#### What the task asks
Reproduce the lines of the records below word for word, beginning at the line that contains "The image size is (558, 484)." and ending after the line that contains "This screenshot has height=1235, width=952.".

#### Dataset
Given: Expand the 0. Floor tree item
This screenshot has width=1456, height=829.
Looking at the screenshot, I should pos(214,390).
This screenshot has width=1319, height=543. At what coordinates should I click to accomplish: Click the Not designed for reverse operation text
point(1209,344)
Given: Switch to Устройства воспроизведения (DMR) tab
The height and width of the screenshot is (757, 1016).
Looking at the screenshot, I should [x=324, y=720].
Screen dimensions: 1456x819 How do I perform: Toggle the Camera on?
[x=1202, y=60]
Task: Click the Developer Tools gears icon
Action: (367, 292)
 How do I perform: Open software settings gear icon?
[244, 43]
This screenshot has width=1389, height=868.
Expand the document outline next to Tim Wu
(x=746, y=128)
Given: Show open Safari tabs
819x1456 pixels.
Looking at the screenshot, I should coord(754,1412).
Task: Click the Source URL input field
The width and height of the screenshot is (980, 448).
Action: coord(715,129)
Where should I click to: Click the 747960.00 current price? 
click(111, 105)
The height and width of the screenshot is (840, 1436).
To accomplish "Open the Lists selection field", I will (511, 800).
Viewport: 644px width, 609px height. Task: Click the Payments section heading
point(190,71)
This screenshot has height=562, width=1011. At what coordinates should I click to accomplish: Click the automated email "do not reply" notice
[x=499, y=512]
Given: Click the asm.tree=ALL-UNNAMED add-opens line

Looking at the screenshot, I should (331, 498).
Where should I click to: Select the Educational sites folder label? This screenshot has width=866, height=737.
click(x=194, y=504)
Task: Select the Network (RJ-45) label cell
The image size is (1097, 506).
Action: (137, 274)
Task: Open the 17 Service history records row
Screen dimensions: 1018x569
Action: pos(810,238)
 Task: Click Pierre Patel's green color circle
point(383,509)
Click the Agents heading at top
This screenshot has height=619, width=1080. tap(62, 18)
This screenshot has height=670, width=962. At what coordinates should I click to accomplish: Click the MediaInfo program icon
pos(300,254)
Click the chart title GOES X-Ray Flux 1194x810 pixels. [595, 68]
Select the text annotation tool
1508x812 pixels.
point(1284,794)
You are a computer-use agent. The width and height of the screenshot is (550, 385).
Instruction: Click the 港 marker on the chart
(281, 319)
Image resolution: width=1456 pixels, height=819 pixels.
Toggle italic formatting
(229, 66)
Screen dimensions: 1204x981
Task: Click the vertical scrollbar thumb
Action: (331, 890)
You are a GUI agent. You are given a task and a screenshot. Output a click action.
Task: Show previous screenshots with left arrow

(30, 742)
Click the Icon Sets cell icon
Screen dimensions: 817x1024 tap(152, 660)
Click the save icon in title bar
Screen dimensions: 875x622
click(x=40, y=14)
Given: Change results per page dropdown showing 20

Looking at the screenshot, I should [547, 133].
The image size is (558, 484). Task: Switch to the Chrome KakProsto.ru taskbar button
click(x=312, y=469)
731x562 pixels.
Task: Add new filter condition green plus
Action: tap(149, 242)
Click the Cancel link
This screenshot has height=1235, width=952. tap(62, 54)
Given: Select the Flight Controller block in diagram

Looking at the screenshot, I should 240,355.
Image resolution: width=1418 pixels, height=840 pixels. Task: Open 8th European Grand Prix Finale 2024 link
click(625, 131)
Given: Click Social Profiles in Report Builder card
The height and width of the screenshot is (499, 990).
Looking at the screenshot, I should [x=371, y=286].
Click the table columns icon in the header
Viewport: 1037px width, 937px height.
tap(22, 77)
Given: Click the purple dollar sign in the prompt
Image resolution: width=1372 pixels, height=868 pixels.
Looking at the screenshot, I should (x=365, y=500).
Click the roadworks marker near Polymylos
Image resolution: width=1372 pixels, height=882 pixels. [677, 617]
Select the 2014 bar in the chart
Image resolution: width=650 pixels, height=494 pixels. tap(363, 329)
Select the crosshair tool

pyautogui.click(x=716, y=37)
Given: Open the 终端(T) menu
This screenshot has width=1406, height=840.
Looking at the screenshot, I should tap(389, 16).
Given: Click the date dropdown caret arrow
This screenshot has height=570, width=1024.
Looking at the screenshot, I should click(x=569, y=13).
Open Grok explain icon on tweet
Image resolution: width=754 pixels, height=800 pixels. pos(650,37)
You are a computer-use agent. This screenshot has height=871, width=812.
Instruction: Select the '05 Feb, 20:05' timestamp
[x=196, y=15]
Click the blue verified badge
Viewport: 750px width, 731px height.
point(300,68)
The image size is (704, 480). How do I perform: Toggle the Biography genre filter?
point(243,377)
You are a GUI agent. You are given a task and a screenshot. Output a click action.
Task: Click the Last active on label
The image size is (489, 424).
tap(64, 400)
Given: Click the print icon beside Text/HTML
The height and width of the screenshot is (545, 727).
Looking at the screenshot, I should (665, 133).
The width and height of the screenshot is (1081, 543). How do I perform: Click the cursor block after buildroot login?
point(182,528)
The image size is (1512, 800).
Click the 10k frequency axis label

#### Task result
The image size is (558, 484). Task: Switch to the Chrome KakProsto.ru taskbar button
click(x=312, y=469)
731x562 pixels.
Task: Add new filter condition green plus
Action: tap(149, 242)
Click the Cancel link
This screenshot has height=1235, width=952. tap(62, 54)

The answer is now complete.